Microservice Architectures: What They Are and Why You Should Use Them

Microservices is a hot topic in software development circles these days. And for some very good reasons.

Put simply, the traditional way of building enterprise applications—using a monolithic approach—has become problematic as applications get larger and more complex. So developers are turning to a microservices software development architecture, in which applications are structured as collections of loosely coupled services. This makes them easier to build, and—more importantly—much easier to expand and scale.

Let’s take a closer look at how a microservices approach differs from a monolithic one, and examine their relative strengths and weaknesses.

Monoliths: the way we were

Traditionally, software developers created large, monolithic applications. A single monolith would contain all the code for all the business activities an application performed. As the application’s requirements grew, of course, so did the monolith.

Here is a diagram of how many monolithic applications start out. You write a simple application, which is developed and managed by a single team.

simple app

But what happens if your application turns out to be successful? Users like it and begin to depend on it. Traffic increases dramatically. And almost inevitably, users request improvements and additional features, so more developers are roped in to work on the growing application. Before too long, your application looks more like this:

complex app

Your once-simple application has become large and complex. Multiple independent development teams are working on it at the same time.

But these so-called independent teams are actually not independent at all. They are simultaneously working on the same code base and simultaneously changing the same sections of code.

What happens when you have five independent development teams overlapping as they work on an application? It becomes virtually impossible to know who is working on what. Code changes collide. Code quality—and hence application quality and availability—suffers. It becomes harder and harder for individual development teams to make changes without having to calculate what the impact will be to other teams, and teams can lose sight of how their code might be incompatible with others, among other issues. This generally results in slower, less-reliable applications, not to mention longer and longer development schedules.

The repercussions are more than just technical: if it’s an important application to the business, development delays, poor application performance, and crashes can end up costing your company customers and money.

Fortunately, this scenario is not inevitable. You can rebuild and re-architect your applications to scale with your company’s needs, not against them. Using a modern, microservices-based application architecture is an increasingly popular technique for building applications that can scale without miring your organization in monolithic muck.

Exercise requirements:
1. According to the article on microservice architectures, how are applications structured in a microservices architecture?
2. In the microservices article, take the part that opens with the words containing "Microservices is a" and closes with "expand and scale.", and write it out again with "engineers" in place of "developers".
3. Carry on the article about microservice architectures, starting right after its final sentence.

Entries shown:
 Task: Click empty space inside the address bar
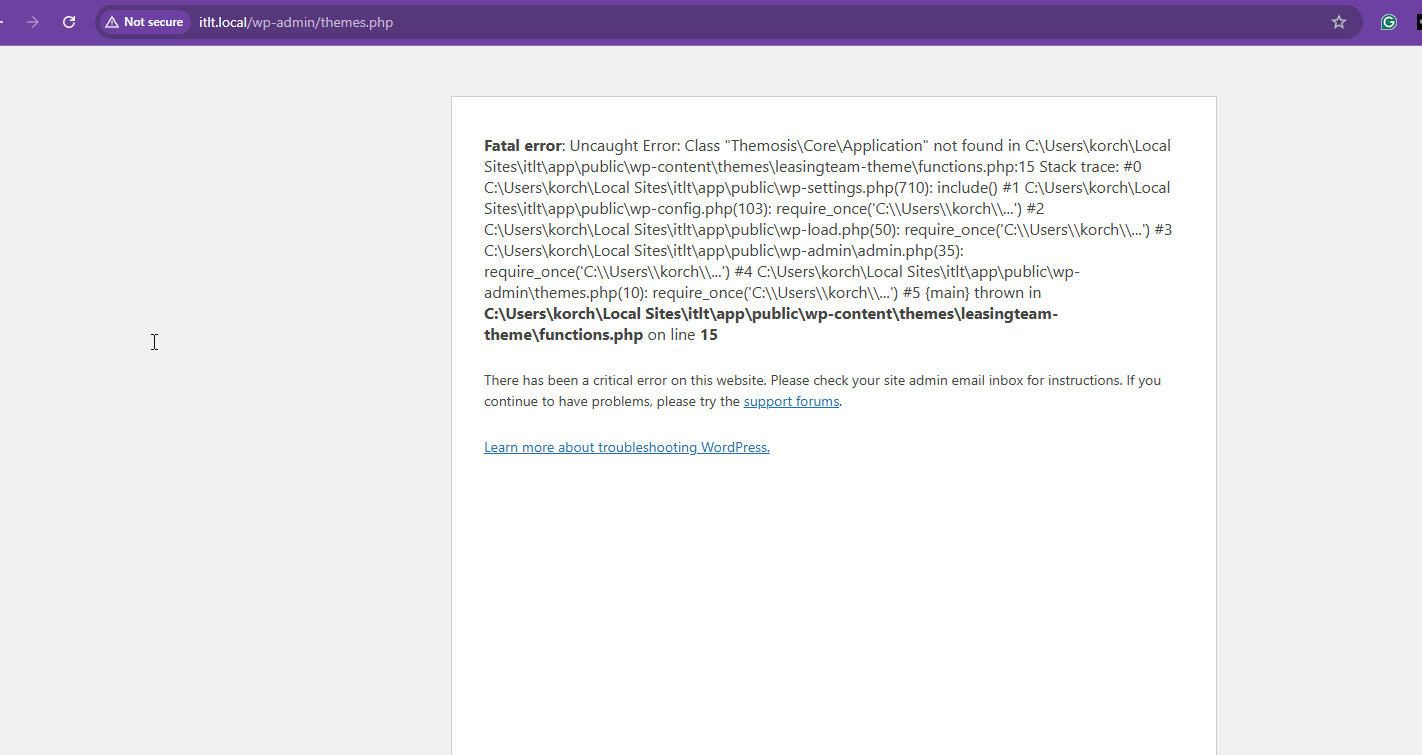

--

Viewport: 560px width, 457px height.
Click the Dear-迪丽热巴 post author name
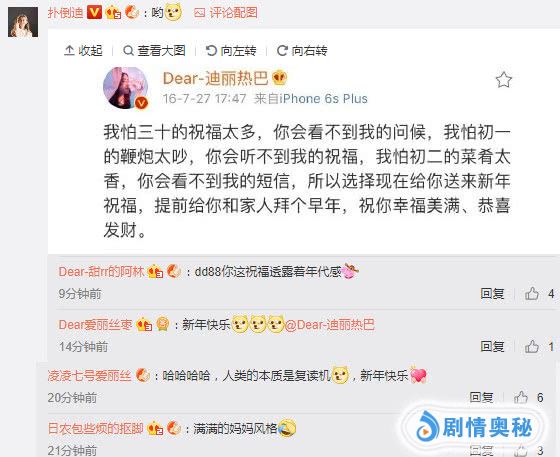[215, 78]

Answers for the tasks:
1. As collections of loosely coupled services.

2.
Microservices is a hot topic in software development circles these days. And for some very good reasons.

Put simply, the traditional way of building enterprise applications—using a monolithic approach—has become problematic as applications get larger and more complex. So engineers are turning to a microservices software development architecture, in which applications are structured as collections of loosely coupled services. This makes them easier to build, and—more importantly—much easier to expand and scale.

3.
Microservices: A primer

So what exactly is a microservice architecture? According to Martin Fowler, the software guru who has written extensively about the topic, a microservice architecture consists of “suites of independently deployable services” organized “around business capability, automated deployment, intelligence in the endpoints, and decentralized control of languages and data.”

The main idea behind a microservice architecture is that applications are simpler to build and maintain when broken down into smaller pieces that work seamlessly together. When using microservices, you isolate software functionality into multiple independent modules that are individually responsible for performing precisely defined, standalone tasks. These modules communicate with each other through simple, universally accessible application programming interfaces (APIs).

Applications built using microservices possess certain characteristics. In particular, they:

  • Are fragmented into multiple modular, loosely coupled components, each of which performs a discrete function
  • Have those individual functions built to align to business capabilities
  • Can be distributed across clouds and data centers
  • Treat each function as an independent service that can be changed, updated, or deleted without disrupting the rest of the application

Microservice architectures let you split applications into distinct independent services, each managed by individual groups within your software development organization. They support the separation of responsibilities critical for building highly scaled applications, allowing work to be done independently on individual services without impacting the work of other developers in other groups working on the same overall application.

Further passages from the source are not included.